Войдя же в кабинет, Пётр Игоревич ощутил, как Бог укрепил его. С мыслью о Господе Стравин стал совершенно спокоен, словно вознёсся над столом переговоров. Он вспомнил, что сделал сегодня утром сангиной на коричневой бумаге и решил, что согласится, если заплатят как немцы – 70 тысяч за лист и двойную цену за обложку с суперобложкой, тем более что хотели продавать и авторский тираж литографий отдельным альбомом, в дополнение к книге.

Он тут же нервно передёрнул плечами, перемножив цену на двенадцать, и задохнувшись от счастья, представил, как с женой поедет на море в Испанию, а оттуда на неделю в Лондон бродить по музеям и магазинам.

После того как обсудили условия и они попрощались, обещав подумать, оставался ещё час и Стравин зашёл в церковь Успения Пресвятой Богородицы на углу Сретенки и Рождественского бульвара. Молящихся было неожиданно много, хоть служба и не шла, но он пристроился с угла иконостаса и стал читать молитву, потом благодарить за помощь, потом просить прощения за грехи, за корысть, снова читал молитву, и как то не сразу, но душе стало так легко, как усталому телу после бани, укутанному в тёплую простыню.

ГЛАВА.

Пётр Игоревич пришёл раньше, но она уже ждала его. Несмотря на ветреный день длинное красное пальто на Майе было распахнуто: потоки воздуха, как суетливые руки бесцеремонного любовника пролезали в разрез платья и открывали плотные ноги в телесного цвета чулках. Она чмокнула его в щёчку и аккуратно стёрла мизинцем следы помады, – Стравин видел близко-близко её ярко-угольные ресницы, тщательно подведённые редкие брови, в розовой пудре лицо и аккуратно прокрашенные алые губы. Она посмотрела на его щёку, а потом прямо в глаза и долго не отводила взгляд, пока Стравин не улыбнулся и не спросил, неужели ввели роскошные платья униформой для музейных работников?

Майя молчала, он переспросил:

– Или только для красивых?

– Только для красивых, – рассмеялась Майя.

За столом она внимательно осмотрела строгий тёмно-серый кардиган Стравина из тонкой мериносовой шерсти, в треугольнике которого ярко-голубая рубашка и алый в узорах галстук-бабочка выглядели, как залитые солнцем цветочные натюрморты Коровина или Ван-Гога.

– Как всегда элегантен.

Стравин был доволен. Скрывая смущение, полез в сумку за альбомом. Майя, увидев обложку, спрятала обратно в пачку сигарету и отодвинула принесённую чашку чая на край стола.

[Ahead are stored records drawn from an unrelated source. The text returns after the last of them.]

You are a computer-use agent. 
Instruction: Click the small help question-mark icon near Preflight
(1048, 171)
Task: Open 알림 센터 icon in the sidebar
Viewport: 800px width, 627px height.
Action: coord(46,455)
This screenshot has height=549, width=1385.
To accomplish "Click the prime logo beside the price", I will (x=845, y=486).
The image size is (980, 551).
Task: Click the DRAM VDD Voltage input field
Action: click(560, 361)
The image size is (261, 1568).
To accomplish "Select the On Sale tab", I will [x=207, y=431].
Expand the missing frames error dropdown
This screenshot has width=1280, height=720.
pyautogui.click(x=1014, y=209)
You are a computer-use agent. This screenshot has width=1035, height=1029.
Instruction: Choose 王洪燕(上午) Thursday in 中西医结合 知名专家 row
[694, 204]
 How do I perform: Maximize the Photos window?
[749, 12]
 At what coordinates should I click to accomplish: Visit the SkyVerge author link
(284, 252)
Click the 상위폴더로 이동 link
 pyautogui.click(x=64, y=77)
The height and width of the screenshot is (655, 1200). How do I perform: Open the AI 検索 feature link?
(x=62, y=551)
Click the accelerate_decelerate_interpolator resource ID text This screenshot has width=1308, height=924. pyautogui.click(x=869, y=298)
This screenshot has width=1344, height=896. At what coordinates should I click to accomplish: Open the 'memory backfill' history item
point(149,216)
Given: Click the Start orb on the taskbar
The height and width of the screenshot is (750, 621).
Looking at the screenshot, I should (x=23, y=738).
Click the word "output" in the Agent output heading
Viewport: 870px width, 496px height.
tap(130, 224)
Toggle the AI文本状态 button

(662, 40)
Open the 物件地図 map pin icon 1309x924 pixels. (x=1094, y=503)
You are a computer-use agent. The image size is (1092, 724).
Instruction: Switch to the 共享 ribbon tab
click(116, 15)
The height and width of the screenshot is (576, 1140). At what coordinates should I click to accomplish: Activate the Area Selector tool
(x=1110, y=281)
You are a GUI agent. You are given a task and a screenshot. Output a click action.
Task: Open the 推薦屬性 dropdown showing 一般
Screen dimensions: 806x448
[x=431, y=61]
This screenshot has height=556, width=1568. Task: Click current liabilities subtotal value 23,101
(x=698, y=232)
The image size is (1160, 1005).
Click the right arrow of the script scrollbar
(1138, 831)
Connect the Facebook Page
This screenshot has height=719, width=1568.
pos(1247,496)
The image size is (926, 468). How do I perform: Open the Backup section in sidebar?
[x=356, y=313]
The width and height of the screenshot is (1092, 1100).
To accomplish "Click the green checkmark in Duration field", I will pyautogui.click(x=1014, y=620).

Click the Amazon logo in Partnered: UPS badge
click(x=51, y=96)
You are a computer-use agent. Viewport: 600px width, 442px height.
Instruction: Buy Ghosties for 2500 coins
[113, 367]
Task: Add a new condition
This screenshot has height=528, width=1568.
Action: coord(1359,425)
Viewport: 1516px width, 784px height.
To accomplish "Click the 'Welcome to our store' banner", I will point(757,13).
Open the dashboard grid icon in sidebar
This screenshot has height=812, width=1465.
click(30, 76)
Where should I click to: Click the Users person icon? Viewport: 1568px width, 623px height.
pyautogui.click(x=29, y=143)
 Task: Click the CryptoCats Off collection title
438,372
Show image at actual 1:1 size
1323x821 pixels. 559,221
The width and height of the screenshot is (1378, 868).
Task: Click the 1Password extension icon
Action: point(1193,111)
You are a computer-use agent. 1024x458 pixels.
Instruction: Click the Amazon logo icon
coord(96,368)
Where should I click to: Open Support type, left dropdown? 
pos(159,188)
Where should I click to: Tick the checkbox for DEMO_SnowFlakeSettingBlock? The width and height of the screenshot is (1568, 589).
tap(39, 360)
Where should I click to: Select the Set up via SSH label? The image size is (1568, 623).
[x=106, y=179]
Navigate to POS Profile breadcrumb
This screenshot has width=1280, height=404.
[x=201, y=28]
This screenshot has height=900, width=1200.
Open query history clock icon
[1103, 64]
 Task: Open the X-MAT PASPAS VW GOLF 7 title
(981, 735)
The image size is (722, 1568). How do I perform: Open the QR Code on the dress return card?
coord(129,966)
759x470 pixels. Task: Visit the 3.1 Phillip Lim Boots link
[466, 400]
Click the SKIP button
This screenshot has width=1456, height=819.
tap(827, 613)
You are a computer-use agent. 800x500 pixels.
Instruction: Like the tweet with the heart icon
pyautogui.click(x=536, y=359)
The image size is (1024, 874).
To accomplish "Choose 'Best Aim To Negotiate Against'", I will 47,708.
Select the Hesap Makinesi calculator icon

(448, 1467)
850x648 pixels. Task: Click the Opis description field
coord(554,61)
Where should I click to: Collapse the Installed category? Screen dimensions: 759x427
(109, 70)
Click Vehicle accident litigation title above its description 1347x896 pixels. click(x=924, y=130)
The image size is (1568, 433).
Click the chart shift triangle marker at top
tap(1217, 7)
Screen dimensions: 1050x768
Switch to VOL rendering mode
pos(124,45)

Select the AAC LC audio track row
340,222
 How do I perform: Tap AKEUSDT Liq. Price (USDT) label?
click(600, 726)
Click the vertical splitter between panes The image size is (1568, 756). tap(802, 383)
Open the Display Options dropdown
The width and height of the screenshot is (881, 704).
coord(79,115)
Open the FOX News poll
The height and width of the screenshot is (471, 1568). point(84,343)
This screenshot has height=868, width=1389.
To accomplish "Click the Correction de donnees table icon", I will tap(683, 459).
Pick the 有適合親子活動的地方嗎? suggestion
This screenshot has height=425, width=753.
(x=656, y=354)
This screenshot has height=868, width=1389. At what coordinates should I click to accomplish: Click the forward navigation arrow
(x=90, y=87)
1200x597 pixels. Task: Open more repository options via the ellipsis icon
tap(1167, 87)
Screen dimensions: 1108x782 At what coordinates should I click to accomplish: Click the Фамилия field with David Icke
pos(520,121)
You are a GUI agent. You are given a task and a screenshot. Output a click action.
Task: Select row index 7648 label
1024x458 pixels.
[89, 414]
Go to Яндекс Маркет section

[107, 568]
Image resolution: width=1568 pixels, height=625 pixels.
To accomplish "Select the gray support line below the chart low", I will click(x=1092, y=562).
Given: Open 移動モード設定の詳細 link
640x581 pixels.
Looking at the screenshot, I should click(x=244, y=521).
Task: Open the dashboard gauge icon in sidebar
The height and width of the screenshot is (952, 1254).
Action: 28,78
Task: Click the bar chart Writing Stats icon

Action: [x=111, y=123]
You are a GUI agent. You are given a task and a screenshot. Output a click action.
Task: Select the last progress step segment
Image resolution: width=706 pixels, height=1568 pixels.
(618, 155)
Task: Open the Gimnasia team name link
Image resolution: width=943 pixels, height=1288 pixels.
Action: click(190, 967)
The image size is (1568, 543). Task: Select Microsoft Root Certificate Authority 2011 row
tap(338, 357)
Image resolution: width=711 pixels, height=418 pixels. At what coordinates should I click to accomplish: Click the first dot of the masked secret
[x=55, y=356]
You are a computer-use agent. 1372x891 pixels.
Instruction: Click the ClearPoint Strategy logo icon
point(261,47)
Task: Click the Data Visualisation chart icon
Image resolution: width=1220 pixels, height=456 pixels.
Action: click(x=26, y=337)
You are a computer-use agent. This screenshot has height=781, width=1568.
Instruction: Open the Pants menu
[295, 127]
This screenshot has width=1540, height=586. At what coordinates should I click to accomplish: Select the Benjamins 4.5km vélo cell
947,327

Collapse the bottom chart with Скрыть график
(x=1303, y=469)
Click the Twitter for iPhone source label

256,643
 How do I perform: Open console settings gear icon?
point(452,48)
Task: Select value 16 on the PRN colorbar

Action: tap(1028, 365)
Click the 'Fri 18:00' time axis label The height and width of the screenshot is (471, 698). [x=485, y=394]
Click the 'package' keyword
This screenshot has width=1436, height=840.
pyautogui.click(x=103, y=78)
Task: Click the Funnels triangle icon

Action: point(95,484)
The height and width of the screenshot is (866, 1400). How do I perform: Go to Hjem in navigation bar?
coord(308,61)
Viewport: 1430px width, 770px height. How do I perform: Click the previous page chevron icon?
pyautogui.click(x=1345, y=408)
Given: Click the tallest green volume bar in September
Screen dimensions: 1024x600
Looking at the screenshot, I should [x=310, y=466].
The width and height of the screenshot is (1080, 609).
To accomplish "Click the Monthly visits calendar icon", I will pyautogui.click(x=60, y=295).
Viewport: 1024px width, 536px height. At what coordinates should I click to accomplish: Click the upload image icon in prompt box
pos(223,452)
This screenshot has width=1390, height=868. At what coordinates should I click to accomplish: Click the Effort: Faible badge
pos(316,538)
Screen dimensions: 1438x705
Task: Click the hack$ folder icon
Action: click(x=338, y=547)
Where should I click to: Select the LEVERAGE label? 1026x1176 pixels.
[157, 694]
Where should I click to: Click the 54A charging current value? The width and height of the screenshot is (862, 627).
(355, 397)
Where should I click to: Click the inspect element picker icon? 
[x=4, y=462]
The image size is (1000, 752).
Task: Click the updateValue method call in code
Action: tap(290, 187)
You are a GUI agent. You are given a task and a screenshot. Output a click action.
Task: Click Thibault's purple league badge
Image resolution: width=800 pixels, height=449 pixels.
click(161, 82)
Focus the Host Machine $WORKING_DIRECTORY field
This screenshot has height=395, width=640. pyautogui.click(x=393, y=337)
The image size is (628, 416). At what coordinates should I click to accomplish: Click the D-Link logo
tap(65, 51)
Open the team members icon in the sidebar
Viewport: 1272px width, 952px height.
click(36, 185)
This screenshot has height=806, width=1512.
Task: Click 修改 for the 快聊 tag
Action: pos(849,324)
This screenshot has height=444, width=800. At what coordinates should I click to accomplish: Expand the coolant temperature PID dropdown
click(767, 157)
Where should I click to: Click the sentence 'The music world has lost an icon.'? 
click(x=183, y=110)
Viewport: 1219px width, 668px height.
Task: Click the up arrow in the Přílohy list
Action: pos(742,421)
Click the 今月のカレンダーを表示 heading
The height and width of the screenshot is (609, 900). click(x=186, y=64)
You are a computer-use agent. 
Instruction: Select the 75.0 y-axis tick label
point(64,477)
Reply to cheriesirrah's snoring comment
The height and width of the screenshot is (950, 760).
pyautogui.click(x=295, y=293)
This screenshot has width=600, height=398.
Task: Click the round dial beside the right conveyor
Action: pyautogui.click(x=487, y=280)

Пётр Игоревич скучал, попивая чай и оглядываясь по сторонам. По изображению в камере телефона поправлял бабочку. Погрузив подбородок в тюльпан ладоней наблюдал, как Майя через толстые стёкла в алой пластиковой оправе, как в очках ювелира, почти касаясь носом листа, изучала гравюры, словно ищейка вынюхивала след, оставленный художником.

– Сухой иглой?

– Конечно.

– По цинку?

– Нет, я настоял на меди.

Майя снова опустила голову и двумя пальцами ущипнув лист аккуратно перевернула его, как делала с шедеврами у себя в музейном хранилище. Она то отклоняла голову, словно отстранялась от человека с запахом изо рта, то приближала лицо, словно всматривалась в любимые глаза.

– Ну как, – спросил Стравин, закончив с чашкой чая.

– Да, да, да, – ответила Майя, подняв на него невидящие глаза, расплавленные толстыми стёклами, – и он снова видел её макушку разделённых пробором русых волос и удлинившийся нос.

Пришло в голову, что её можно шаржировать, вытянув лицо в мордочку таксы, придав черты детектива Мисс Марпл, которая всё пыталась что-то отыскать в романах Агаты Кристи. Пётр достал блокнот и стал рисовать быстро-быстро. Мелькнуло, что лучше вышло бы тушью, – передёрнув плечами он отогнал бесполезную мысль, – туши же не было под рукой. Получалось забавно, «надо шаржировать всех, выйдет остроумная серия», он недовольно дёрнул карандашом, словно выкрикнул ругательство, перевернул лист и начал новый рисунок, взглянув на неё. Майя изучала весенний пейзаж города, – дома, лужи, толпа на переходе, автобус, – обычный кадр, но ему казалось, что удалось в чёрных полосах на плотной бумаге передать воздух весны. Здесь как раз сначала был сделан эскиз тушью, и он, кажется, вышел живее.